__REQUIRED TASK A__:
Answer these from the forum post on the natural convection case:
(i) On what date was the post written?
(ii) What temperature does the cylinder have?
(iii) Which part of the domain was made a pressure outlet?

___ PAGE TEXT ___

Instable natural convection case

Peter88 · August 3, 2011, 07:20

Hi,

I am busy for a test case using buoyantBoussinesqPimpleFOAM.
It is case with natural convection. The 2D geometry exist out of a square domain, with in the middle a cilinder. The cilinder has a temperature of 400K and the surrounding field has a temperature of 300K. I made the sides and bottom pressure inlets and the top a pressure outlet. I used buoyantBoussinesqPimpleFoam, because the case is lightly compressible and transient. When I am post processing the case I see that the heat that is rising is instable. Some kind of velocity waves comes in the domain from the outside. This is probably due to not matching density with my boundary temperature, or something. Any body ideas? How can I fix this? Define a rhoInf? How?

I will put my boundary conditions below, to see what I have done.

___ LISTED RECORDS ___

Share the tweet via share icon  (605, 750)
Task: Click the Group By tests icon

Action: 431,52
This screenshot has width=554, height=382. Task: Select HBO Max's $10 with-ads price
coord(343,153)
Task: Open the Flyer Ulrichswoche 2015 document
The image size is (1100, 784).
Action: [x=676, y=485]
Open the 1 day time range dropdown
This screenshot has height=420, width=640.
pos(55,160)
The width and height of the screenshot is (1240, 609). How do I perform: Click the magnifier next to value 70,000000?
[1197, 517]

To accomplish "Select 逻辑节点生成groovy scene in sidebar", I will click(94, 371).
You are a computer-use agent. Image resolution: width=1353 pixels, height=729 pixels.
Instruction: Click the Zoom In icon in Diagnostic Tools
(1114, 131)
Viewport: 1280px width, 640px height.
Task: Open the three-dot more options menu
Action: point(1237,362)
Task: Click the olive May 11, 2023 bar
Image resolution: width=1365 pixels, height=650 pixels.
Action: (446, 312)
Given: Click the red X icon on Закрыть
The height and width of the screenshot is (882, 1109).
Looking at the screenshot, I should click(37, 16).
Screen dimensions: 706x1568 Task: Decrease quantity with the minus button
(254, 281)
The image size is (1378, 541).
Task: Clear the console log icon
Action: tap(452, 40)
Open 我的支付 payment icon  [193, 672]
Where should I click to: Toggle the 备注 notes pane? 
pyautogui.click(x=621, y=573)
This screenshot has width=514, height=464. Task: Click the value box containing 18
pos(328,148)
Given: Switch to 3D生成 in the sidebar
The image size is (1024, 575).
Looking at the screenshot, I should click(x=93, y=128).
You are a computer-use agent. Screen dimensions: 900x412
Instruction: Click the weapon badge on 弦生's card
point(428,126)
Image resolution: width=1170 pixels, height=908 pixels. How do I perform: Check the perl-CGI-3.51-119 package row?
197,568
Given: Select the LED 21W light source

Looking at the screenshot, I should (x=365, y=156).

___

__REQUIRED TASK B__: Express the lines of the listing from the line with "will click(94, 371)." to the line with "Action: point(1237,362)" as a numbered list, leaving out blank lines.

__ANSWER A__:
(i) August 3, 2011
(ii) 400K
(iii) The top

__ANSWER B__:
1. To accomplish "Select 逻辑节点生成groovy scene in sidebar", I will click(94, 371).
2. You are a computer-use agent. Image resolution: width=1353 pixels, height=729 pixels.
3. Instruction: Click the Zoom In icon in Diagnostic Tools
4. (1114, 131)
5. Viewport: 1280px width, 640px height.
6. Task: Open the three-dot more options menu
7. Action: point(1237,362)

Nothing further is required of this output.